Seks
Komentarze: 2
Wiem, ze naglowek kontrowersyjny...
Nie rozumiem tego wszystkiego, calego zamieszania zwiazanego z seksem. Przed slubem w naszej religii nie mozna tego zrobic, bo to grzech ciezki, a po slubie juz mozna, ale nie mozna miec z tego przyjemnosci, bo plciowosc mamy by sie rozmnazac, przyjemnosc to grzech ciezki. Nie mozna stosowac antykoncepcji, bo to jest to samo co aborcja (grzech ciezki), wtedy sie zabija dziecko (bzdura, ale dobra...) i to jest ingerencja w nature i zamysly Boga i to grzech ciezki.

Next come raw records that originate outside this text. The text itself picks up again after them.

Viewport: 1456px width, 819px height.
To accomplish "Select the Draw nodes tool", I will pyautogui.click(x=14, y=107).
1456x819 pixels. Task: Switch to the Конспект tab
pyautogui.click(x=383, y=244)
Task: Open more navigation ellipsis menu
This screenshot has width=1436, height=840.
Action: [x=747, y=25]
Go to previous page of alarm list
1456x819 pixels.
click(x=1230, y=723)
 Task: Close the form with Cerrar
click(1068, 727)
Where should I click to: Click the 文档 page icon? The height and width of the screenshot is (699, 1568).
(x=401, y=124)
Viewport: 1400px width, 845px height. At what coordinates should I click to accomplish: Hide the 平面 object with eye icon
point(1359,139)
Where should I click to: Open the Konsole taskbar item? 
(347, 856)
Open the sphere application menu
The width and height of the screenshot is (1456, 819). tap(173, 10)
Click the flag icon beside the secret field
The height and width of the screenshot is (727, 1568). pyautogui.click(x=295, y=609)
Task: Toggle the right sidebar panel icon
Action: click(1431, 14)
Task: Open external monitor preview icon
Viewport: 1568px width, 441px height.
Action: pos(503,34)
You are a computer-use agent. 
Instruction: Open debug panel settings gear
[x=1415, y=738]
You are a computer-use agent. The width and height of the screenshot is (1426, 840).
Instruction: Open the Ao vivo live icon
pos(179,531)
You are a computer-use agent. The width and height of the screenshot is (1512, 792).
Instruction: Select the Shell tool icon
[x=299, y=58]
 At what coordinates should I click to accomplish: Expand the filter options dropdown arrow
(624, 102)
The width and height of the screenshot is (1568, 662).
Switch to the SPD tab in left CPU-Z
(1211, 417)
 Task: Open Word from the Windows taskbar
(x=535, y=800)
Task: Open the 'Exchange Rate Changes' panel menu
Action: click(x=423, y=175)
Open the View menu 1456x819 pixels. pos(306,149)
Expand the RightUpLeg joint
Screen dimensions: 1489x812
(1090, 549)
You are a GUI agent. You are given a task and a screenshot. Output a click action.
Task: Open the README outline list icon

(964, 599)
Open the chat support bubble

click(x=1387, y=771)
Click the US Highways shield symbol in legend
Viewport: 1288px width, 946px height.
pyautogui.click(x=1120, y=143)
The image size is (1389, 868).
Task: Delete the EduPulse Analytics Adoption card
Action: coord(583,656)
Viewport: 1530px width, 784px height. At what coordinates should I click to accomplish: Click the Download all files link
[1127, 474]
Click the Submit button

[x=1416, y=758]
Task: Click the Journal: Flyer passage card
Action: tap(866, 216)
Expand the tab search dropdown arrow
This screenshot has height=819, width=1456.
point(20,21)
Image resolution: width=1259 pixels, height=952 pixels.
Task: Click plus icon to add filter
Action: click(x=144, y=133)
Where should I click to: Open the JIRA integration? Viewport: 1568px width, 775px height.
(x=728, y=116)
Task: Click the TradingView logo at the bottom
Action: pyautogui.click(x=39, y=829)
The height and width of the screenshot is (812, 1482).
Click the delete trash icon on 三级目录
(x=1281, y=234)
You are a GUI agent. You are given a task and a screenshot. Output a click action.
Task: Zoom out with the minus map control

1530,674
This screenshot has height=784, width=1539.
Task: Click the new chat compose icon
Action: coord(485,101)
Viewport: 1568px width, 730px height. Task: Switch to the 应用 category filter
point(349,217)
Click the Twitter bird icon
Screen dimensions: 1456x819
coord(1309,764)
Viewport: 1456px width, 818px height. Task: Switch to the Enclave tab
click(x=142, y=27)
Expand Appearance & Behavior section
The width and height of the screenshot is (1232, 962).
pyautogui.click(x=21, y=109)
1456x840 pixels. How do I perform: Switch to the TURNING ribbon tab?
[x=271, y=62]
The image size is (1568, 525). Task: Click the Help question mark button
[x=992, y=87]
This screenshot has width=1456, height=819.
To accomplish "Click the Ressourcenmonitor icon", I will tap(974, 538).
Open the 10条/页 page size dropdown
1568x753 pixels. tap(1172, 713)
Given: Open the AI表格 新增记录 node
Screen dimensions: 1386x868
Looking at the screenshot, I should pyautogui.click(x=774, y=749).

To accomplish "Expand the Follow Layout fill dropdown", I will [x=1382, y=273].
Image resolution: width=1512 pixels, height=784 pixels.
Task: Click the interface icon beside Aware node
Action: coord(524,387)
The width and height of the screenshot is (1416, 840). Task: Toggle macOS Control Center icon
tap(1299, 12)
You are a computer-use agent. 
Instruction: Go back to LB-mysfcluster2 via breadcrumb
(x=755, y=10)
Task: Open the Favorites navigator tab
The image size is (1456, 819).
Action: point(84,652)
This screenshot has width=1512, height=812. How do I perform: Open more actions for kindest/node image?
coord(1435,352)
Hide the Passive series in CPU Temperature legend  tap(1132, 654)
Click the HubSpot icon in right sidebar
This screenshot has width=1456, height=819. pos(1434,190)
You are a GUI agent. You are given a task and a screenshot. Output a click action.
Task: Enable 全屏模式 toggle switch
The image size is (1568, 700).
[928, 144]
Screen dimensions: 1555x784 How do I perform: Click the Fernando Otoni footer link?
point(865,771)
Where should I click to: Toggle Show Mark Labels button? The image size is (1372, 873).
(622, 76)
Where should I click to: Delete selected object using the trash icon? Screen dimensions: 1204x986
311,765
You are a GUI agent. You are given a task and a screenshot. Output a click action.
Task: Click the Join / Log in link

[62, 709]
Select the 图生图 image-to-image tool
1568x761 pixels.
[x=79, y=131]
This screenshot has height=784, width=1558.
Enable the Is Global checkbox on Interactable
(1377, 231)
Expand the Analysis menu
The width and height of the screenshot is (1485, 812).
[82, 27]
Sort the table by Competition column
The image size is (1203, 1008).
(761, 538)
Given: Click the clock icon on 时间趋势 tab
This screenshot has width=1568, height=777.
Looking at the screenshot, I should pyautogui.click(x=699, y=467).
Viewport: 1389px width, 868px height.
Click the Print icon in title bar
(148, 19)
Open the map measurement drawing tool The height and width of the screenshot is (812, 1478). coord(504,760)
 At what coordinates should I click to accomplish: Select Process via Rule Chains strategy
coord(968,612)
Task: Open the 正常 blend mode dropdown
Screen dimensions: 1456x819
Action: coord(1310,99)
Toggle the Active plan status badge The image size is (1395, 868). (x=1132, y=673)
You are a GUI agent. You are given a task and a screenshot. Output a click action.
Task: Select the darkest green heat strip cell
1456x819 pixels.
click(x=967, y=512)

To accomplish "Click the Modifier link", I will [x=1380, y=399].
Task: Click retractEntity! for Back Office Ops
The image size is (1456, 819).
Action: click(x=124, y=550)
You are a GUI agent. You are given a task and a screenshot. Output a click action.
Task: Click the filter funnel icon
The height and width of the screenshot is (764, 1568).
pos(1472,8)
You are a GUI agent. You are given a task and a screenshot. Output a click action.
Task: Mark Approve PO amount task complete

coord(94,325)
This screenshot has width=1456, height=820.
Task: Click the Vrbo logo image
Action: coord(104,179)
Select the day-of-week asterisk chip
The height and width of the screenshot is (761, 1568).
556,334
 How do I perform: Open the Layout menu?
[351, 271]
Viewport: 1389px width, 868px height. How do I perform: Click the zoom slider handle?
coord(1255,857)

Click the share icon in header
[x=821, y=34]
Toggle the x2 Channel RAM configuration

Najgorsze jest to, ze np. moja mama w naukach przedmalzenskich wraz z tata uslyszala od ksiedza, ze kobieta ma tylko jeden dzien w miesiacu, w ktorym moze zajsc w ciaze...
Myslalam, ze zejde ze smiechu, gdy to uslyszalam... i to jest naglupsze, ze ksieza nie mowia ludziom calej prawy, oni wierza i potem powstaja rodziny wielodzietne, w ktorych ojciec styrany wraca z roboty i zada od rozczochranej, zalamanej matki i zony obiadu, dostaje zupe z ziemniakow, bo na nic innego nie ma pieniedzy, a szostka dzieci w lachmanach siedzi w kacie i obserwuje obskurny salon.
Nie rozumiem. NIC. To dla mnie niepojete.
Ostatnio dyskutowalam z Olkiem. Mowil ze jesli zrobisz TO przed slubem, masz dziecko, wychowujesz to dziecko z jego ojcem i dopiero za kilka lat wezmiesz slub, to nie jest to grzechem. Odpowiadalam, ze JEST, ze co z tego ze wzieli slub, ale zrobili TO zanim sie pobrali.
Byl zdziwiony, a ja westchnelam.
Boze, a ja ide o 18 do kosciola dzisiaj.